Mrs Hughes then makes sure the bedrooms are made up freshly on the day of the guests’ arrival, and clean towels and new soaps are placed in the bathroom. Inkwells must be full, and sheets of Downton Abbey writing paper and envelopes must be laid out on the bedroom table. The head gardener is asked to supply cut flowers for the house and for an arrangement in a vase for each of the guests’ bedrooms.
If the visitors arrive without either a valet or lady’s maid of their own, a footman or housemaid is assigned to them. Branson, the chauffeur, is despatched to the station to meet everyone off the train. Arriving at the house, they are greeted by Lord and Lady Grantham and their daughters, Carson, and William and Thomas, who take the luggage.

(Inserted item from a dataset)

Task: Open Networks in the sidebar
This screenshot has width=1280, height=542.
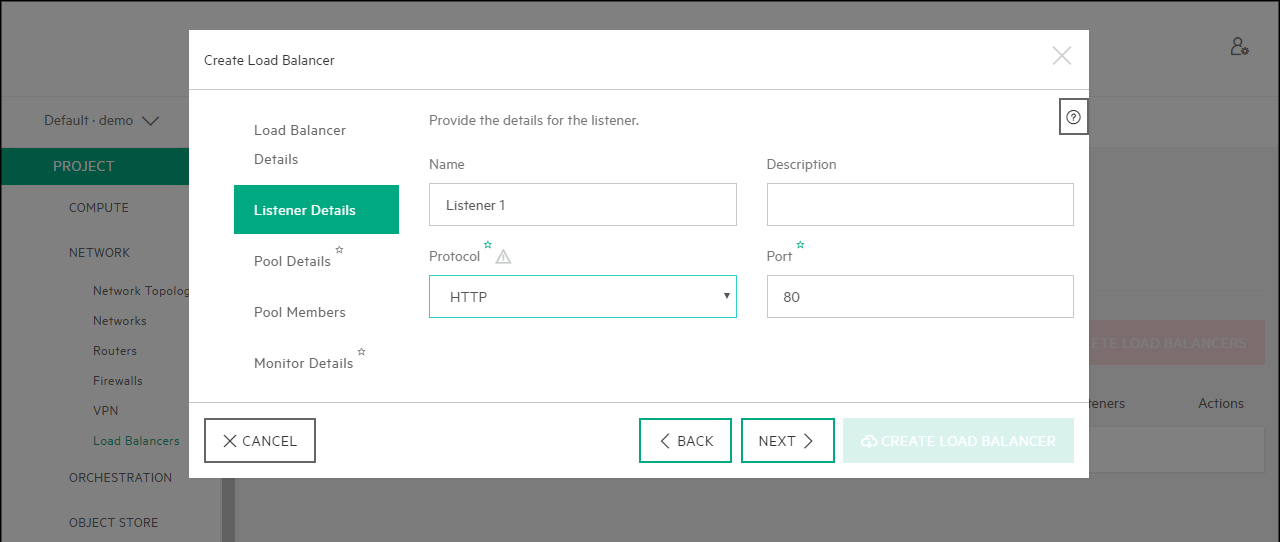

Guest luggage is unpacked in a room that has a series of locker-like cupboards. If several ladies are staying, this is the opportunity for their maids to compare the dresses planned for the Saturday-to-Monday and thus avoid anyone wearing anything too similar at the same time.
The footmen, Thomas and William, are the servants most visible to the family and any guests, and therefore they are dressed in tailored livery. They answer the front door, deliver messages to the village, serve in the dining room and stoke the fire if a member of the family is in the room. William is also in charge of walking Pharaoh, Lord Grantham’s Labrador, first thing in the morning and last thing at night, and Thomas has been given the unusual responsibility of cleaning all the clocks in the house, because his father was a clockmaker. Footmen were often known for their arrogance – their appearance gave them an advantage over the rest of the servants and they weren’t afraid to use it.
MRS HUGHES
‘You have to ease up a bit or you’ll give yourself a heart attack. Things cannot be the same when there’s a war on.’
CARSON
‘I do not agree. Keeping up standards is the only way to show the Germans they will not beat us in the end.’

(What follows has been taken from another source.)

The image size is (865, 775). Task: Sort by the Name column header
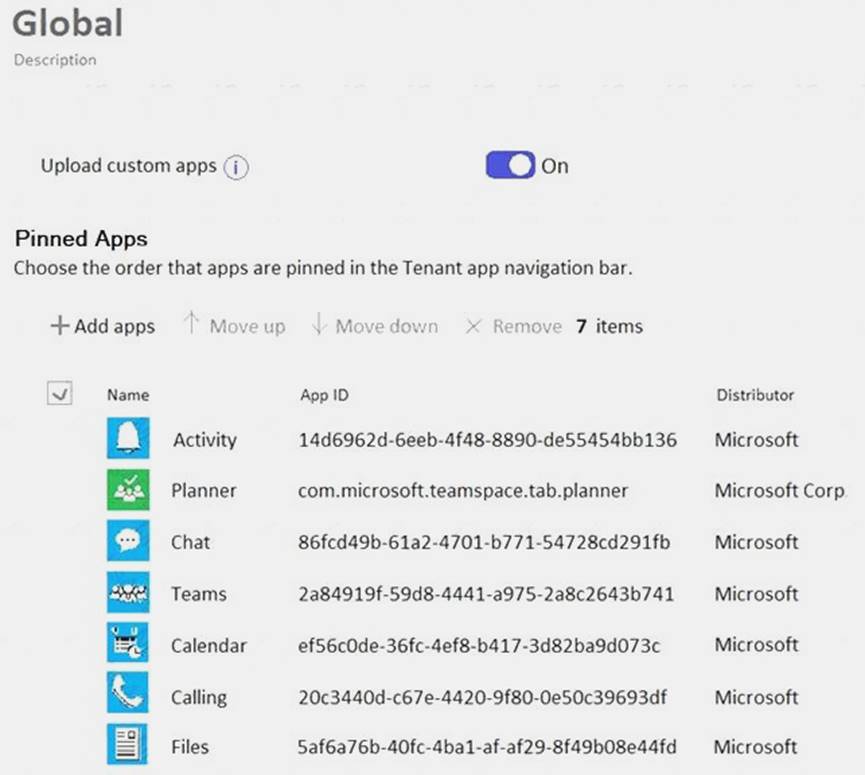coord(128,395)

Below stairs, the day begins early, and breakfast is eaten after completing their morning tasks but before the family come down from their bedrooms. Gordon Grimmett, third footman at Longleat House during the First World War, did not look forward to breaking his fast in the morning: ‘It was a picnic kind of meal with people coming and leaving as their duties required. There was little variety, it seemed it was always kedgeree on weekdays and bacon on Sundays. As it was war time we were each given a quarter of a pound of butter a week, which we kept in a small tin; once that was gone it was dry bread.’